Daily protests demanding changes to the morality policing of women are likely to remain spontaneous and largely unorganised for now. But the regime has so far failed to abate activists’ anger or the high frequency of protests across the country, despite the use of well-established – and previously effective – tactics of violence and repression.
The previously flagged indicators that would suggest the protests are becoming more widespread have not happened. They include the emergence of an organised movement that leads demonstrations, cross-societal participation or solidarity sector strikes. Nor does the regime seem to view these as posing an existential threat. This is despite comments from two IRGC commanders last week criticising morality policing in the country.
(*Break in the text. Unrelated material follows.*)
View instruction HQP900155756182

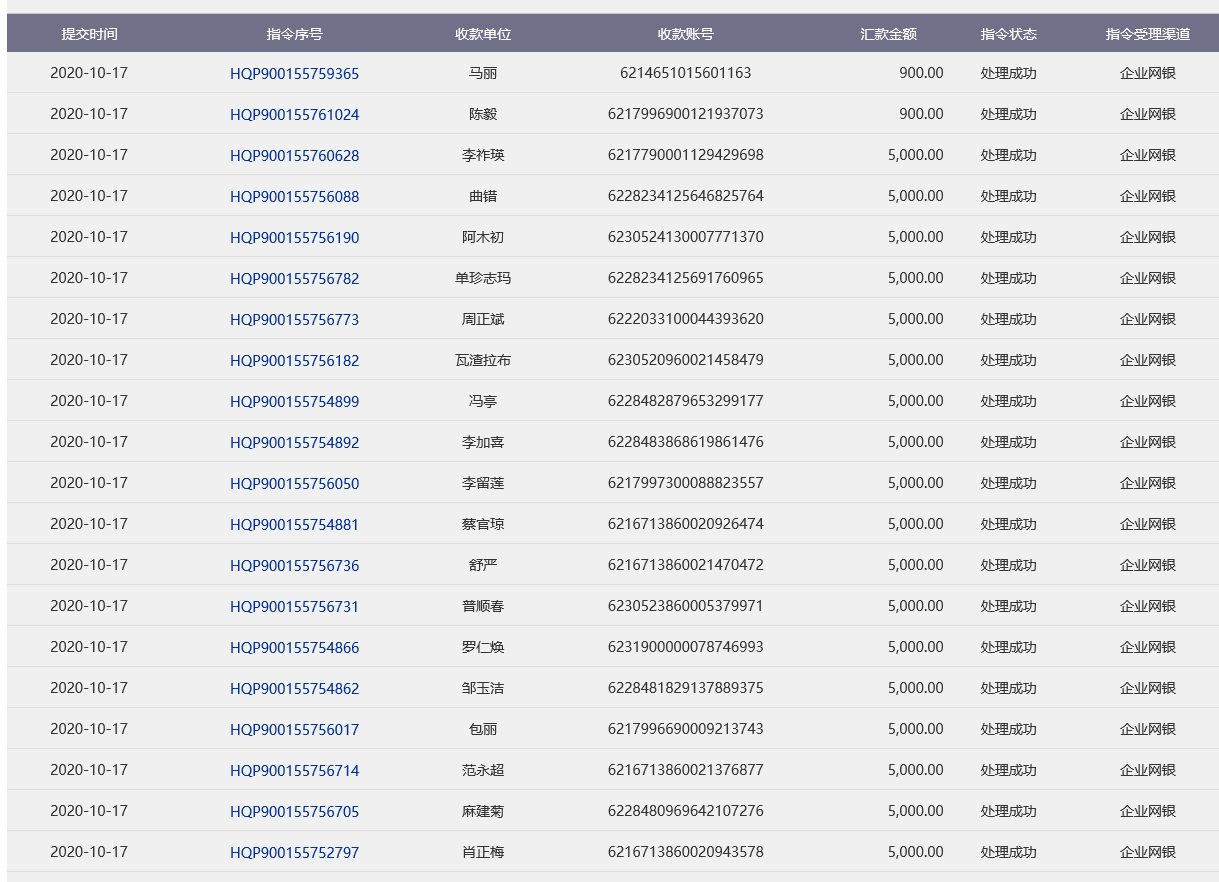pos(294,361)
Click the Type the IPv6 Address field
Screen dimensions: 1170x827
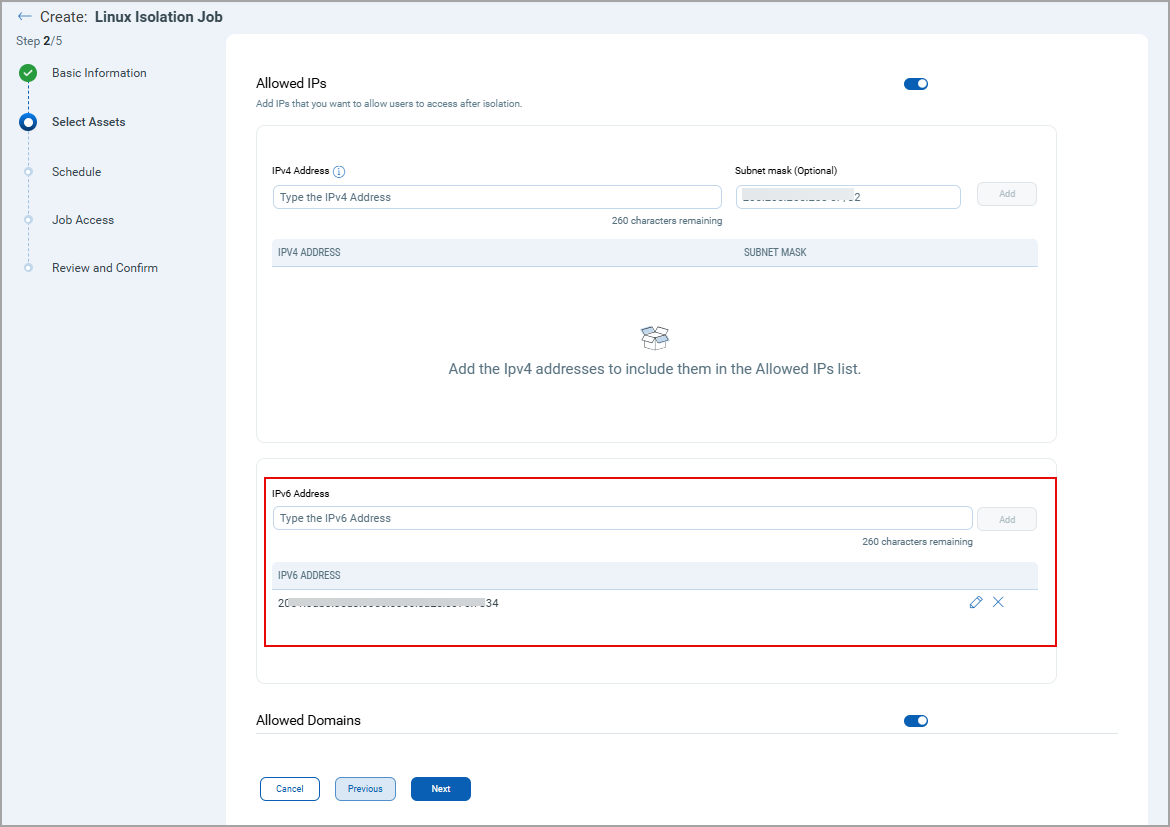[621, 518]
Both comments did not show any support for the protest movement or directly criticise the regime establishment.
But with countrywide protests persisting, we have laid out three scenarios for how this might play out over the rest of the year, including the remote chance of a major overhaul of government and the morality police. For each, we have provided indicators that a scenario is becoming likely.
In this scenario, which remains the most likely, protests persist for another month at least before the authorities begin a systematic and violent crackdown. Based on the regime’s response to similar protests in 2009 and 2019, this would most likely begin with a coordinated deployment of special riot police officers, Revolutionary Guards, and Basij forces across the country to enforce a national curfew, accompanied by a blanket internet shutdown. The likelihood of this scenario playing out will increase the longer the protests continue and/or if the regime senses that an organised movement is emerging.
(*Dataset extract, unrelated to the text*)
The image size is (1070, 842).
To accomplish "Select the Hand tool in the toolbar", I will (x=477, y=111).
Concessions to protesters of any kind from the regime remain unlikely for now. This is based on precedent, recent rhetoric from officials, and the absence of any offer from officials to meet with activists. However, if labour unions and conservative members of the public, particularly members of Islamic universities, start expressing support for the demonstrations or at least questioning the regime’s response to protests, superficial concessions would become reasonably possible. That said, public criticism of the morality police by the IRGC implies that the former does not enjoy the full backing of regime loyalists.
In light of this, any concessions would probably be minor limits on the powers of the morality police, the release of several hundred protesters from jail, and a minor relaxation of rules around the wearing of headscarves.
Such concessions, considering their symbolism, are likely to be enough to appease many protesters. This is also because of the lack of an organised movement with specific demands beyond broad criticism of the morality police.
We assess that there is currently a remote chance of an IRGC-led purge of clerics (from government, the judiciary and official roles). Such an overhaul – while a highly unlikely scenario – is more plausible than a full collapse of the Islamic Republic, at least for now. The indicators for such a purge to play out are equally as unlikely as the scenario itself. These would need to happen against a backdrop of prolonged unrest and civil commotion that the security forces are unable to contain, even with the tactics and concessions mentioned in scenarios 1 and 2.
There is no precedent of the IRGC carrying out this kind of coordinated public criticism of the clerical establishment, even though there have been periods in which relations between the two camps (which are themselves divided) have played out in public. It is difficult to see a way for the IRGC to do so without bringing the Supreme Leadership into disrepute. The regime has previously endured several months of violent and disruptive anti-government protests without showing signs of weakness. We are, therefore, maintaining our moderate regime instability risk level for the country.